Chapitre 15 : Les petits (mots)
La seule en qui je pouvais toujours avoir confiance, c'était Mahaut. Celle-ci arriva peu de temps après que j'eus brûlé les feuilles.
Après mûres réflexions, je décidais de lui dire la vérité et lui expliquais tout, encore une fois, depuis le tout début. Nous commencions à en avoir la fâcheuse habitude. Cette conversation se déroula dans la salle de bain close, avec l'eau des robinets qui coulaient à fond.
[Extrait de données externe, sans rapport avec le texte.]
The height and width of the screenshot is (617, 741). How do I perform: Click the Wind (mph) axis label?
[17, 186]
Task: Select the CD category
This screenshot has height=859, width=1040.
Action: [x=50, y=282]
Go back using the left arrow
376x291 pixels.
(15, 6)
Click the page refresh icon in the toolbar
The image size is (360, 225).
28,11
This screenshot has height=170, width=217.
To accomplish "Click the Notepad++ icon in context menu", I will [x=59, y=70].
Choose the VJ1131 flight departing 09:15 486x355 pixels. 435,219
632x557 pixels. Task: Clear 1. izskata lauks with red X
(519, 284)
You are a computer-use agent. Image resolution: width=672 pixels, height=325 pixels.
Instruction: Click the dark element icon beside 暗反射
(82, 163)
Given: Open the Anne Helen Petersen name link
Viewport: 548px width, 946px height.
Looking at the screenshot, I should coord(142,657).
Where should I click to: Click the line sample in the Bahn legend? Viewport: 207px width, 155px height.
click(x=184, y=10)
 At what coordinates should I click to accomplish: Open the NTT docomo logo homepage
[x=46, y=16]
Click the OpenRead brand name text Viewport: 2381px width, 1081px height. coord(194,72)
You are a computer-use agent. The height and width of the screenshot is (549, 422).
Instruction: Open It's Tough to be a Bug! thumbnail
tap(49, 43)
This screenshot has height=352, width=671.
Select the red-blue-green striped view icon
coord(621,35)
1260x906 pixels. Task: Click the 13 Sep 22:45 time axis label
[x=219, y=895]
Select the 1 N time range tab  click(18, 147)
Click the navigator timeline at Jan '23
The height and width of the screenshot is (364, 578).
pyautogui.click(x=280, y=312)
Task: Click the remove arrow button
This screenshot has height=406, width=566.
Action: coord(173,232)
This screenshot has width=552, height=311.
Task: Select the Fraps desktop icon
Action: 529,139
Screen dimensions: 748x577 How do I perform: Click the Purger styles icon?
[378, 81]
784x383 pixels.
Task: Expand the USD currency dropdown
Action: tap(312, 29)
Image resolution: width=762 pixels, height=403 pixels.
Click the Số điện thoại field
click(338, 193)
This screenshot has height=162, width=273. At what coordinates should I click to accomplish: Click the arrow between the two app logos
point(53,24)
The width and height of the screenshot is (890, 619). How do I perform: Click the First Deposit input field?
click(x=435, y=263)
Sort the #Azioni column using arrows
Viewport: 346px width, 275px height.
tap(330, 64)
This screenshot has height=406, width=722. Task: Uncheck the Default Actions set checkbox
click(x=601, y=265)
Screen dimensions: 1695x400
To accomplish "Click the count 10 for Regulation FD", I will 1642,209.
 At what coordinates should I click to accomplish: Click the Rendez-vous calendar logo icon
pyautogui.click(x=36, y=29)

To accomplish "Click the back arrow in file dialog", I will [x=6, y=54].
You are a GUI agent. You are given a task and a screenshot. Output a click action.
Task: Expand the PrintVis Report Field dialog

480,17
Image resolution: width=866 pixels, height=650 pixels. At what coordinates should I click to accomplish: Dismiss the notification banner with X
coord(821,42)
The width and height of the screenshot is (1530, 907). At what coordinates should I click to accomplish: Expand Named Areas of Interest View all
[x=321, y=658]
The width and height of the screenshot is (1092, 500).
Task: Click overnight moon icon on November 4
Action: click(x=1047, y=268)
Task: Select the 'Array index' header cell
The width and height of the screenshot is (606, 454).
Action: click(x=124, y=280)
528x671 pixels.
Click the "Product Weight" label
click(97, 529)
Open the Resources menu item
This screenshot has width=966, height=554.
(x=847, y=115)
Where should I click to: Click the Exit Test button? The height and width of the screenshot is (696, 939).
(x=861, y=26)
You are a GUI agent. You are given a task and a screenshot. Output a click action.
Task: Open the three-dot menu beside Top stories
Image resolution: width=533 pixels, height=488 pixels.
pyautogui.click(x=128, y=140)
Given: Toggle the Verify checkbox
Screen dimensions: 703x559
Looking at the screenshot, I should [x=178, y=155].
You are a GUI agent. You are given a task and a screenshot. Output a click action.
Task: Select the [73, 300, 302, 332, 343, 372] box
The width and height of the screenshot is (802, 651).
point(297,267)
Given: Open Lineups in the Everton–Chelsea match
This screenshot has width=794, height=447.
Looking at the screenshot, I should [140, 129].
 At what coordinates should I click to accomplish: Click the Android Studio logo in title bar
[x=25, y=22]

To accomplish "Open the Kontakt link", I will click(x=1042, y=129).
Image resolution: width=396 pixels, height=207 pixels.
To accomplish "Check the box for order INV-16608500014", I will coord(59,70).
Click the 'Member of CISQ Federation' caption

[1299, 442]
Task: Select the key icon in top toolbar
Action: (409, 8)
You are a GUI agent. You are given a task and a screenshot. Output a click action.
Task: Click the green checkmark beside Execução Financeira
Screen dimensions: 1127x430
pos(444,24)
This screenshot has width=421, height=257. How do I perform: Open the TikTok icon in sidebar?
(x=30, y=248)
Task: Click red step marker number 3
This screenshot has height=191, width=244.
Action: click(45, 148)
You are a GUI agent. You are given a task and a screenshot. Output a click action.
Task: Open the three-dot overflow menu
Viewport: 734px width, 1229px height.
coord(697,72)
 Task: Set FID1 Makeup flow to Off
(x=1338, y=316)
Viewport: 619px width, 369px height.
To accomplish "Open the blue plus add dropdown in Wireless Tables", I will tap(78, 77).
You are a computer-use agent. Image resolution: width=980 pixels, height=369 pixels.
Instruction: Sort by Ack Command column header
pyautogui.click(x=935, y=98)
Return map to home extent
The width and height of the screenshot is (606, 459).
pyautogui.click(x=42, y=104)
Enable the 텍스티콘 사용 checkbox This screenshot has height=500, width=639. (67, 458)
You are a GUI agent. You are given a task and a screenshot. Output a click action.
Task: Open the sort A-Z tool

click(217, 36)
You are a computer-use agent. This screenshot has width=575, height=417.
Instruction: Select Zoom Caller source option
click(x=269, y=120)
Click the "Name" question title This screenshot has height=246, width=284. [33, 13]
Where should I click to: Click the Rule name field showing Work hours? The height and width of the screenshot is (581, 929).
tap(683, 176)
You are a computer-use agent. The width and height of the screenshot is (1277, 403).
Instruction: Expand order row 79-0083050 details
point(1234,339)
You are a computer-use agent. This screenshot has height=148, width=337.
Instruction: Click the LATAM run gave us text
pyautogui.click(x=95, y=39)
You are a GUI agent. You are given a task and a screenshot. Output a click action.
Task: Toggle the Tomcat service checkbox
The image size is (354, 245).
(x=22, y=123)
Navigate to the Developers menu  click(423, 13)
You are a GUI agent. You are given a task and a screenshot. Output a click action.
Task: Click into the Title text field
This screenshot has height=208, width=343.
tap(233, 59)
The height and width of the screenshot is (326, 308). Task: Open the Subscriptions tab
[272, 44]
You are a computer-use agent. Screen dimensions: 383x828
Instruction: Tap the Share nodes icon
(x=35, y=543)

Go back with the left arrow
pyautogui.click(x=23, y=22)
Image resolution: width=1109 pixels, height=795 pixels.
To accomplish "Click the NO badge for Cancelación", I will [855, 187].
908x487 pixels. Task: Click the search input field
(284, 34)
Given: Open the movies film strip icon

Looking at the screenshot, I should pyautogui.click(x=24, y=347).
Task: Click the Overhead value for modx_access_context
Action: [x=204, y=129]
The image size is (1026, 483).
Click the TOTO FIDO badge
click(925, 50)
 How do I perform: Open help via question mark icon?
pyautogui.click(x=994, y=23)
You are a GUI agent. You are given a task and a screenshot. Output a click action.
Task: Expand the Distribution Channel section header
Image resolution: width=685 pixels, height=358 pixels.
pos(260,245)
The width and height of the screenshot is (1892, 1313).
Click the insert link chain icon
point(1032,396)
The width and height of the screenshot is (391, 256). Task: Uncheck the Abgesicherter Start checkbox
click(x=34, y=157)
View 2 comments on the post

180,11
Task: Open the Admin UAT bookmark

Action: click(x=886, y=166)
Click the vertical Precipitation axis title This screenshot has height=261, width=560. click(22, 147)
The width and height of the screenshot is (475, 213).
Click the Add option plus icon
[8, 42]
Maintenant que je commençais à recouvrer mes souvenirs, tout dans cet orphelinat sonnait creux. Ils mettaient, c'était indéniable, mais je ne savais pas pourquoi. Cette fois-ci, je voulais rester prudente, ne sachant pas si le LET avait installé des micros ou des caméras. J'espérais juste qu'il n'y en ait pas dans la salle de bain. Ils n'oseraient quand même pas... si ?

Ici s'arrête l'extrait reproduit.